A Department for Transport call for evidence (CFE) has found that delays and inefficiencies are weakening the Home Office Type Approval (HOTA) process for new road safety devices.
Department officials said the ‘detailed evidence and insights’ will inform recommendations to improve the HOTA RTLED assurance system, ‘which will be taken forward by the programme working closely with our stakeholders’.
Suppliers of Intelligent Transport Systems (ITS) and enforcement products connected to the HOTA process - such as speedmeters and breath testing equipment - argued the system urgently needed reform.
ITS UK - which presents the ITS industry - said manufacturers had reported delays of between three and five years, with opaque procedures and decisions that were 'difficult to understand'.

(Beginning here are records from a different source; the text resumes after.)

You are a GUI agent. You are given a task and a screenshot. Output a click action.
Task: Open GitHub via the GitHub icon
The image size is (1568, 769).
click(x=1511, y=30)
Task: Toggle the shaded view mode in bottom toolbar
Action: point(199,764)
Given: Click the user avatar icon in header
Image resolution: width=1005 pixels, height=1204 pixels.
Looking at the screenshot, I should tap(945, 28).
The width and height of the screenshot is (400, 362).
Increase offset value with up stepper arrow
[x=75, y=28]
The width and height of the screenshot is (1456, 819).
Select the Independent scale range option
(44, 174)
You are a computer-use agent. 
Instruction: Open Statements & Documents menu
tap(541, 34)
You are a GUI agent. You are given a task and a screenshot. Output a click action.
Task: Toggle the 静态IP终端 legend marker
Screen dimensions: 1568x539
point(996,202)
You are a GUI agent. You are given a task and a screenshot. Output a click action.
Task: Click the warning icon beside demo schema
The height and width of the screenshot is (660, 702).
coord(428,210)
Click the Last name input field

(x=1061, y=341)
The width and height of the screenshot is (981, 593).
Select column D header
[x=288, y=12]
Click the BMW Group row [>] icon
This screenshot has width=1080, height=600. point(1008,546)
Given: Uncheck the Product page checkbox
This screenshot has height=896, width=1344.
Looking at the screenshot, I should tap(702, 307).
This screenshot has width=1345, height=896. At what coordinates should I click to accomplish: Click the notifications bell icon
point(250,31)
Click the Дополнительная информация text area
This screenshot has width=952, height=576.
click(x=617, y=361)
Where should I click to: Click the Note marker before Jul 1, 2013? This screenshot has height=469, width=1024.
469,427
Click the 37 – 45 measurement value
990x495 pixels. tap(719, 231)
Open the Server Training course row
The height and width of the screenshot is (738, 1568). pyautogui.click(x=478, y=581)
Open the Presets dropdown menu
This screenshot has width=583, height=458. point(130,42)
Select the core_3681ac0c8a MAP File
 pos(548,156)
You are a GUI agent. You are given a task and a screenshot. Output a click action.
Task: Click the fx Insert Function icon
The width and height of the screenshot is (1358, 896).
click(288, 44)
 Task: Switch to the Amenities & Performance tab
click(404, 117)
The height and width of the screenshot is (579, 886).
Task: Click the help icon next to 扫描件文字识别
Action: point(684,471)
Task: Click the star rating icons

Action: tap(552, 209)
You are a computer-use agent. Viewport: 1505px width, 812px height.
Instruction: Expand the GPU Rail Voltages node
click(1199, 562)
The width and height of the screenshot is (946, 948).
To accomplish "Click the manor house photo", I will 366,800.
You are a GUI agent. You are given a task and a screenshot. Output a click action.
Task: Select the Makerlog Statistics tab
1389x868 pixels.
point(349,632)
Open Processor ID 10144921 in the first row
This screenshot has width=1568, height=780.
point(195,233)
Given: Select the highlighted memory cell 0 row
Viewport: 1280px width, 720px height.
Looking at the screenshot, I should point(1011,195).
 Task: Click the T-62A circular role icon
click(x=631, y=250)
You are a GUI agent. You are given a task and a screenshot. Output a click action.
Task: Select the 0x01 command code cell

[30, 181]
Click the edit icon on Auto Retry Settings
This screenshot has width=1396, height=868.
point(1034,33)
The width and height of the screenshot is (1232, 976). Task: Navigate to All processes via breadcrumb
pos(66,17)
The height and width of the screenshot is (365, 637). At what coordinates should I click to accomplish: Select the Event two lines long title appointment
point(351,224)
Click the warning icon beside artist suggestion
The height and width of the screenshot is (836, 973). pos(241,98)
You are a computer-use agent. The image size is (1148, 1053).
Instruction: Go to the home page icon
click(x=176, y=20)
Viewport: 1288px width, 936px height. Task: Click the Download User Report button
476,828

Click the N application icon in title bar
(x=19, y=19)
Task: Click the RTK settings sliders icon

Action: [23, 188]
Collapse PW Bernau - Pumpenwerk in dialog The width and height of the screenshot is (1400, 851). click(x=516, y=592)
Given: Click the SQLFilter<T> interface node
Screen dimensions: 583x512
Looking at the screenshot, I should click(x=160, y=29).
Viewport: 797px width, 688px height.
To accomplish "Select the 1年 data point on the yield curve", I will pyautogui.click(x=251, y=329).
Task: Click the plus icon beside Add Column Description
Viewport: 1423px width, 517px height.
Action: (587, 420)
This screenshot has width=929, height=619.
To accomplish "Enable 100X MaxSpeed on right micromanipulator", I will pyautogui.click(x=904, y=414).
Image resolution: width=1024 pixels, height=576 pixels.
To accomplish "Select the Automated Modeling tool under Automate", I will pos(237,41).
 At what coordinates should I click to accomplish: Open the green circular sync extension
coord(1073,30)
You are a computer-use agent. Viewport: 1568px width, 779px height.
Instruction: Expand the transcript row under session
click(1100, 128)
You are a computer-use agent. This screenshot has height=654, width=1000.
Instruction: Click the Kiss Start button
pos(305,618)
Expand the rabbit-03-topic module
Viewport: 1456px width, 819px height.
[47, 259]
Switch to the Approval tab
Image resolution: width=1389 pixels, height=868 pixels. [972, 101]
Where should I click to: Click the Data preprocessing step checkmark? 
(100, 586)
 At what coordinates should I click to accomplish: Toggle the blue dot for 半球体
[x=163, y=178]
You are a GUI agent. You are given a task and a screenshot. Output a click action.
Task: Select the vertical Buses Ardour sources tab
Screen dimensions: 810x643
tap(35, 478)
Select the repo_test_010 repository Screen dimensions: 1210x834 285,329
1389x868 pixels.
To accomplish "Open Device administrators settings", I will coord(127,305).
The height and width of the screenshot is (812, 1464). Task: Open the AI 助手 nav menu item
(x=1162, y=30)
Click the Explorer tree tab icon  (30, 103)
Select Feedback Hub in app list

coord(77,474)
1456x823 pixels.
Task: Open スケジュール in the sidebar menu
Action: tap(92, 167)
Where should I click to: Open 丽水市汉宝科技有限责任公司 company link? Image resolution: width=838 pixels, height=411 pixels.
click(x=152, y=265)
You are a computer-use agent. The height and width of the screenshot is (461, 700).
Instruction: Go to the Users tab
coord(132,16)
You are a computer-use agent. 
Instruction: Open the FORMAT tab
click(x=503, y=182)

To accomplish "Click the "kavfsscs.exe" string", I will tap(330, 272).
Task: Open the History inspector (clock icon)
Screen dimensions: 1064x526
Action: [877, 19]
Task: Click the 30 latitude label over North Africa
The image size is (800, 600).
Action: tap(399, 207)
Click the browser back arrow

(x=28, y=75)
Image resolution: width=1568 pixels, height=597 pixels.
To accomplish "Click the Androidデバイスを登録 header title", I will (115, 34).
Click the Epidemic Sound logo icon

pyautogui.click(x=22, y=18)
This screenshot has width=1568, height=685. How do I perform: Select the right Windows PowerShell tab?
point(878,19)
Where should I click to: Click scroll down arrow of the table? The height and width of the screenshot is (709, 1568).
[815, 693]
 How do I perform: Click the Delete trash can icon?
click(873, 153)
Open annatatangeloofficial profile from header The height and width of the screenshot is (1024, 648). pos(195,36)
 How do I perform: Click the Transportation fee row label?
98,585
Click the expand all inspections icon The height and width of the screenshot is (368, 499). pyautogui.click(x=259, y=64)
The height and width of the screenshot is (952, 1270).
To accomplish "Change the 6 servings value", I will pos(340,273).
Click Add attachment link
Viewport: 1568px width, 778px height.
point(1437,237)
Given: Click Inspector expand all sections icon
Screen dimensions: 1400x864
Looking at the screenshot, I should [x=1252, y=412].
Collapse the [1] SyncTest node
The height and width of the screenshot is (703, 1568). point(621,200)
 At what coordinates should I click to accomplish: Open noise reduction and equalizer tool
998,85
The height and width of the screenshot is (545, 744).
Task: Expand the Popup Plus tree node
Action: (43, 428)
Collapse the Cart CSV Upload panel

ITS UK chief executive Max Sugarman said: ‘While the UK is highly-regarded in its high standards of enforcement equipment, the HOTA process is now causing delays to innovative new products that could increase safety on our road network.
‘We very much welcome the Home Office's work on this issue and look forward to working with them and industry to act on these findings.
‘A more transparent and open approval process – that maintains a robust approach to equipment – will have far reaching benefits for both road users and enforcement technology suppliers.’
The DfT ran the CFE on the Home Office type approval (HOTA) process for road traffic law enforcement devices (RTLED) from January to February 2024.
The results suggested that while the HOTA system had strengths, ‘namely being sufficiently robust to support law enforcement outcomes and engender public trust in the evidence from RTLED equipment’, respondents reported delays and inefficiencies.
The CFE followed a campaign last summer by ITS UK.